***** SOURCE DATA

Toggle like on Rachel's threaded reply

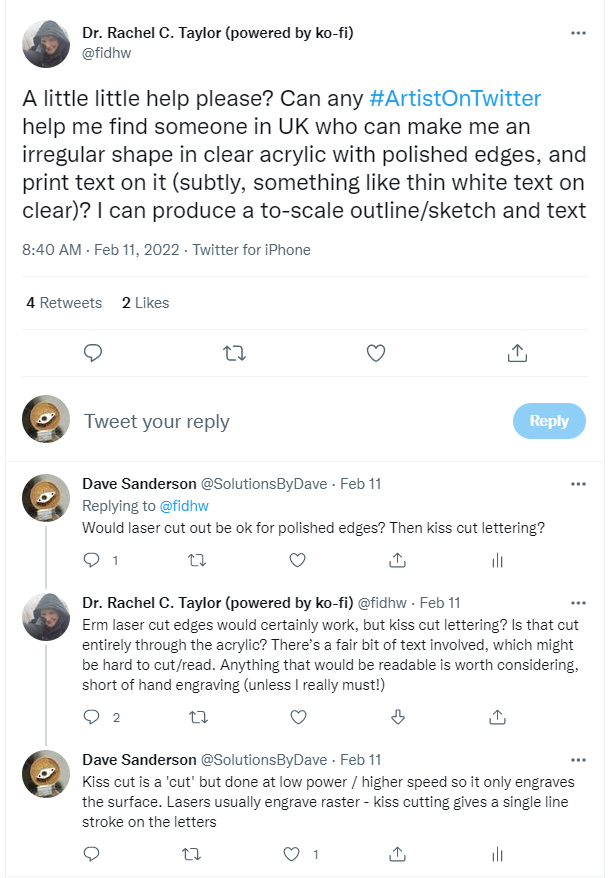tap(297, 716)
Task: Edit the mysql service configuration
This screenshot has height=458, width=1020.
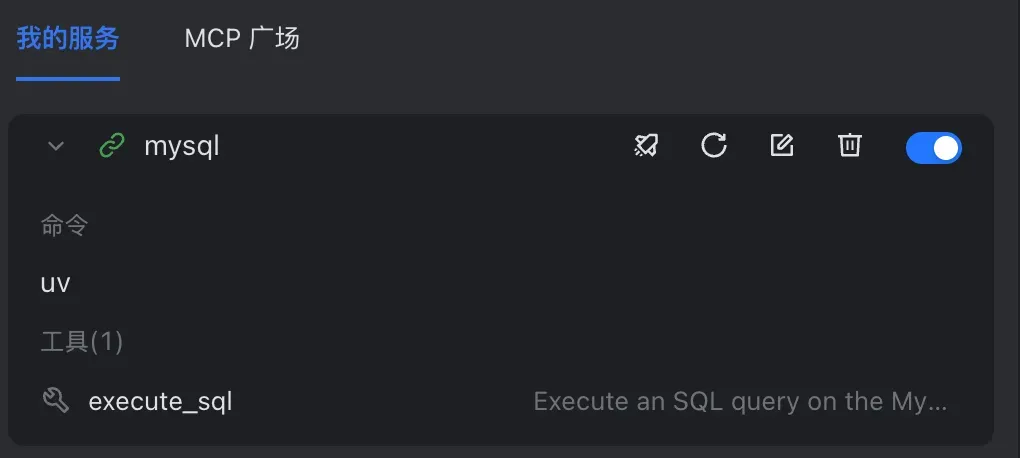Action: click(781, 146)
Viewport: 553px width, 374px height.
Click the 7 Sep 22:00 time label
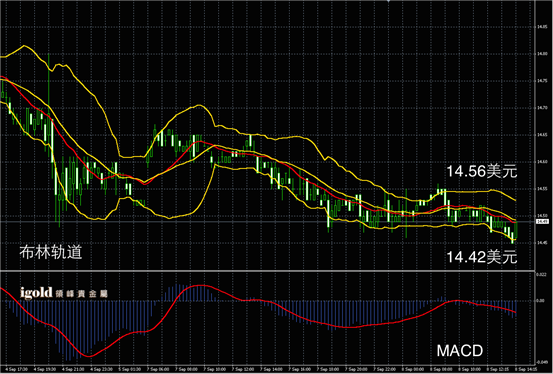[384, 369]
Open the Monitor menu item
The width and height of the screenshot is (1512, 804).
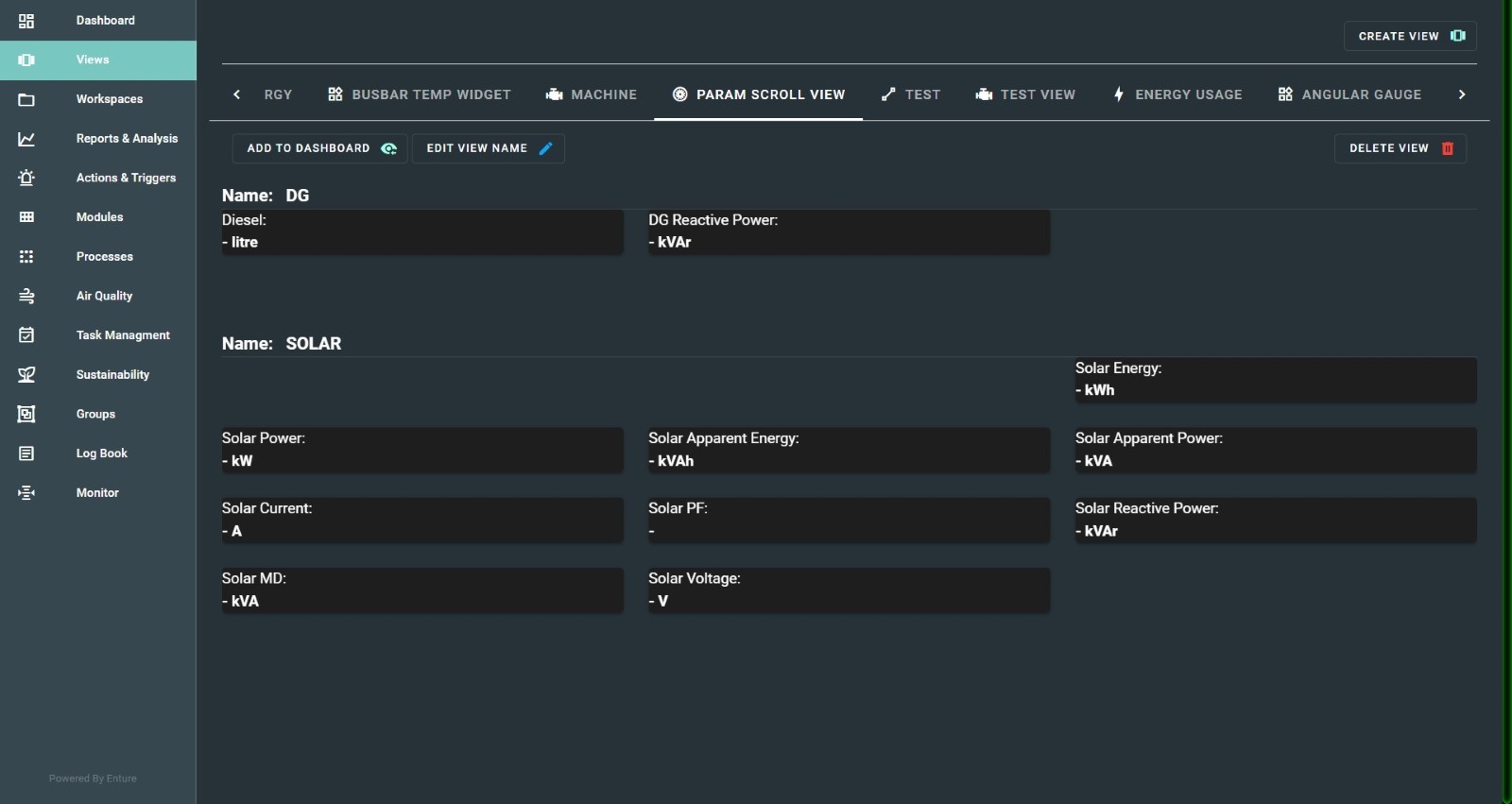97,493
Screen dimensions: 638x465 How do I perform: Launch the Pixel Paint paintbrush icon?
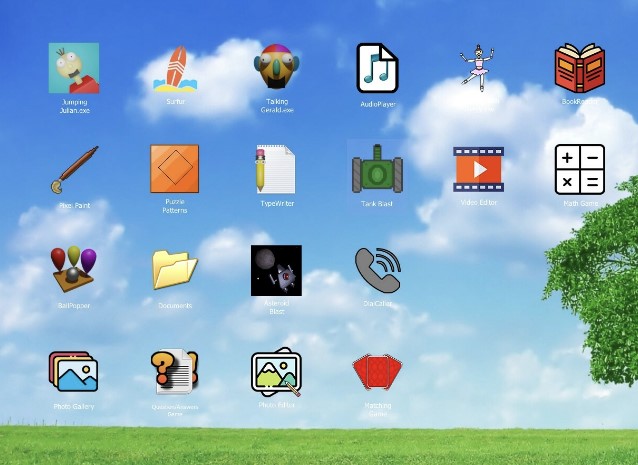[74, 170]
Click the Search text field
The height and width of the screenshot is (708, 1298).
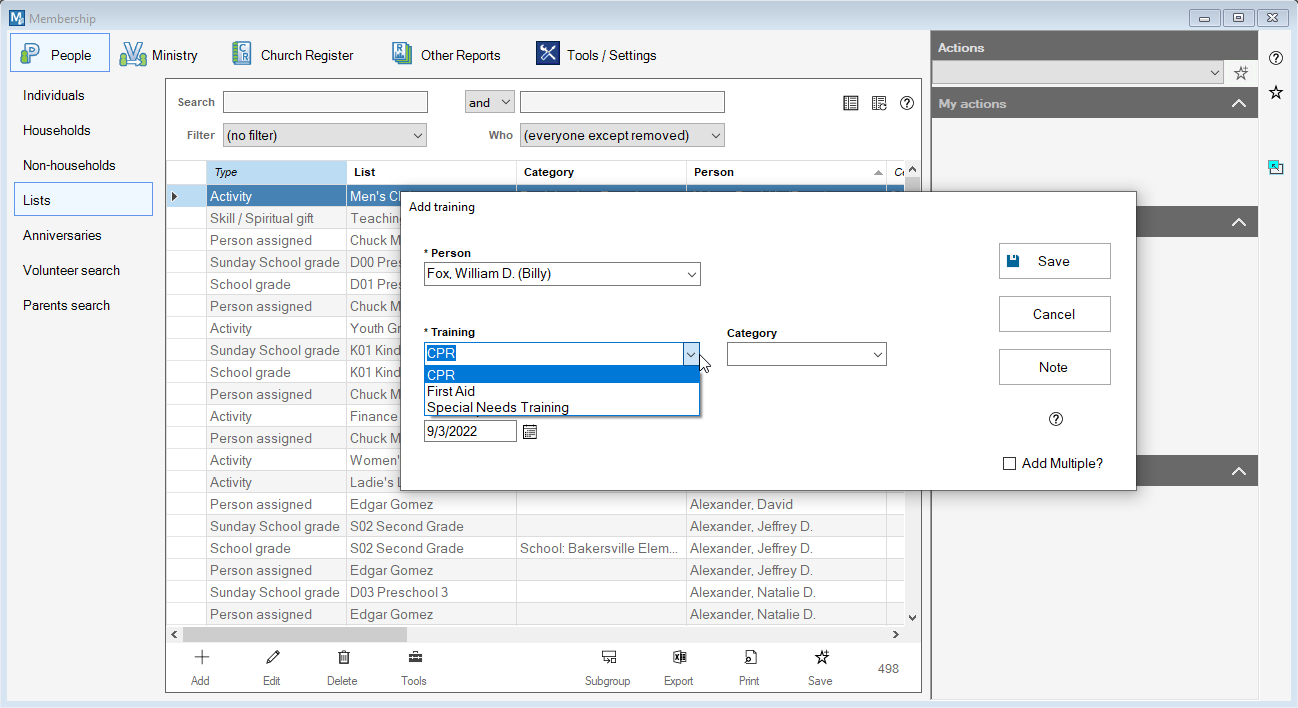coord(325,102)
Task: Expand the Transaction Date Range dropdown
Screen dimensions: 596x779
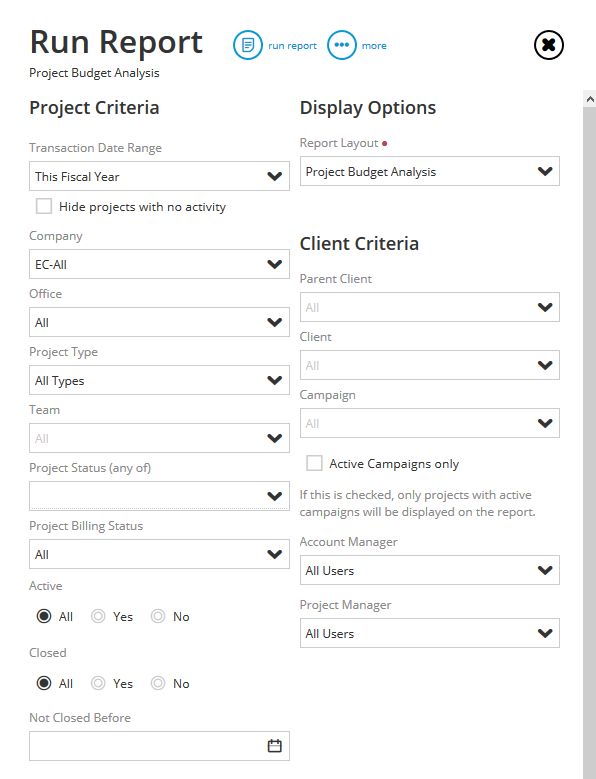Action: tap(159, 176)
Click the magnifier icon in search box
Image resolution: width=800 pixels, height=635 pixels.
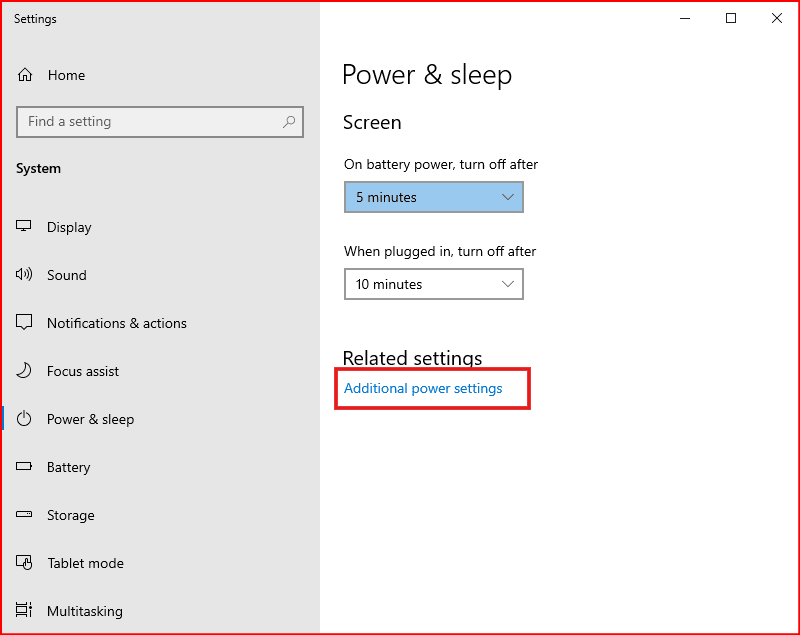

**********

EXERCISE REQUIREMENTS:
Only lines with the word "Task" are wanted. Find and copy them from the records above.

RESPONSE FOR THIS EXERCISE:
Task: Edit the mysql service configuration
Task: Expand the Transaction Date Range dropdown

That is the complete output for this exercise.